TASK REQUIREMENTS:
Could you duplicate, without any change, the lines of the listing between the line holding "Where should I click to: Click the main" and the line holding "coord(107,624)", inclusive?

[Start of SOURCE RECORDS]

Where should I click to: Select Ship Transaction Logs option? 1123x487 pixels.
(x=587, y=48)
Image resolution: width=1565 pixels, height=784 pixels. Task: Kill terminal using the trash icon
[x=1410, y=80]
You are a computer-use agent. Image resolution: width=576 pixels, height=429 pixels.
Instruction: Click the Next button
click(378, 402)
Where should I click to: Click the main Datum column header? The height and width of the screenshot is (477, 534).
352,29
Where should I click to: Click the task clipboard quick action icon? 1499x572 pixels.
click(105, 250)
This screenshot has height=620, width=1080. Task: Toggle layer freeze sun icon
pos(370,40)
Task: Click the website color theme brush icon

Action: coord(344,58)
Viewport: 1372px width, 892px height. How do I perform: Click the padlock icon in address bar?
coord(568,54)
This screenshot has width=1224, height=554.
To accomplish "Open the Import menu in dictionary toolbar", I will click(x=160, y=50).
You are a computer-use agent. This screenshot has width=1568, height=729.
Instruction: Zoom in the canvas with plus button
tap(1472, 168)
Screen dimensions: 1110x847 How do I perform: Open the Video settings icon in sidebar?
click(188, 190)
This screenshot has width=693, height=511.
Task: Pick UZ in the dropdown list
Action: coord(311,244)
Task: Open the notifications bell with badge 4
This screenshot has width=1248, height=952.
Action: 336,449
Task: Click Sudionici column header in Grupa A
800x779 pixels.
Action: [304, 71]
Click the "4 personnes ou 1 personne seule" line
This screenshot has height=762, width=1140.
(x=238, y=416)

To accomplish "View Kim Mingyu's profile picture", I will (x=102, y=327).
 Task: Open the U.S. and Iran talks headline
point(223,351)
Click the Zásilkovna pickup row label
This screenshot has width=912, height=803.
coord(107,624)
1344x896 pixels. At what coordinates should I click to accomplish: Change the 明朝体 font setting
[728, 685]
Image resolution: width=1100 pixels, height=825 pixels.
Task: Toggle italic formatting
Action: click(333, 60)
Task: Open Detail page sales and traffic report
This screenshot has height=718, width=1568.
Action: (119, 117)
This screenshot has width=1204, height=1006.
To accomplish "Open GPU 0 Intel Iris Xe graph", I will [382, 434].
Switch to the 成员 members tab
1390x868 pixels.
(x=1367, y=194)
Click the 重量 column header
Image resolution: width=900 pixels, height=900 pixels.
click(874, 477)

[End of SOURCE RECORDS]

WRITTEN SOLUTION:
Where should I click to: Click the main Datum column header? The height and width of the screenshot is (477, 534).
352,29
Where should I click to: Click the task clipboard quick action icon? 1499x572 pixels.
click(105, 250)
This screenshot has height=620, width=1080. Task: Toggle layer freeze sun icon
pos(370,40)
Task: Click the website color theme brush icon

Action: coord(344,58)
Viewport: 1372px width, 892px height. How do I perform: Click the padlock icon in address bar?
coord(568,54)
This screenshot has width=1224, height=554.
To accomplish "Open the Import menu in dictionary toolbar", I will click(x=160, y=50).
You are a computer-use agent. This screenshot has width=1568, height=729.
Instruction: Zoom in the canvas with plus button
tap(1472, 168)
Screen dimensions: 1110x847 How do I perform: Open the Video settings icon in sidebar?
click(188, 190)
This screenshot has width=693, height=511.
Task: Pick UZ in the dropdown list
Action: coord(311,244)
Task: Open the notifications bell with badge 4
This screenshot has width=1248, height=952.
Action: 336,449
Task: Click Sudionici column header in Grupa A
800x779 pixels.
Action: [304, 71]
Click the "4 personnes ou 1 personne seule" line
This screenshot has height=762, width=1140.
(x=238, y=416)

To accomplish "View Kim Mingyu's profile picture", I will (x=102, y=327).
 Task: Open the U.S. and Iran talks headline
point(223,351)
Click the Zásilkovna pickup row label
This screenshot has width=912, height=803.
coord(107,624)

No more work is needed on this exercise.